Le multipolarisme n'est pas une hypothèse, c'est déjà une réalité à laquelle les USA et la plupart des pays occidentaux essaient de s'opposer. Après quoi parler de bien et de mal ...

L'hégémonisme US n'est absolument pas comparable au super impérialisme de Kautsky.
Dans la théorie de Kautsky les contradictions et la concurrence disparaissent entre les pays capitalistes. Inversement l'hégémonisme US accentue ces contradictions parce que la concurrence n'a jamais disparu. La destruction du nord stream à cause de la concurrence du commerce extérieur allemand en est un exemple flagrant, où la guerre en Ukraine n'est qu'un prétexte.

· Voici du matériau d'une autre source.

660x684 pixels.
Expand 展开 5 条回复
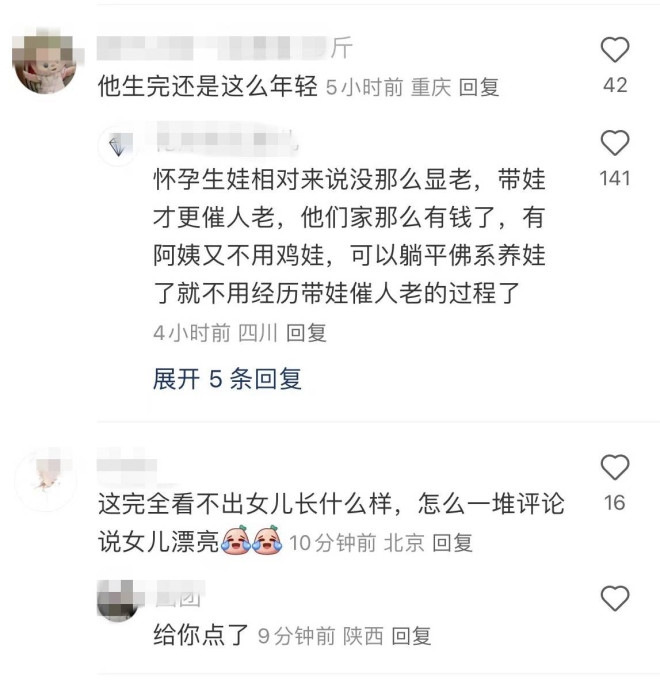click(227, 378)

Ce qui constitue un recul dans l'analyse du multipolarisme, c'est d'imaginer que toute forme de contradiction et même de guerre disparaît avec lui d'une part, de considérer que l'occident constitue un bloc indivisible d'autre part, ou encore d'imaginer que le cycle capitalisme - impérialisme - hégémonie peut se répéter.
La construction de l'hégémonie des USA s'est faite sur la destruction des impérialismes précédents. La conséquence est qu'aucun d'entre eux ne peut lui succéder.

D'autre part l'impérialisme a une histoire. Le colonialisme a pu exister parce que les pays industrialisés possédaient une supériorité technologique, militaire en particulier, sur les peuples colonisés. Et l'impérialisme s'est développé sur cet avantage.
Le monde multipolaire et la mondialisation multipolaire - opposés à la mondialisation unipolaire - aboutissent à la destruction de cette supériorité, dans les domaines industriels, technologiques, scientifiques, commerciaux, monétaires.
Même si des puissances économiques régionales apparaissent, leurs rapports réciproques entravent la constitution d'une hégémonie.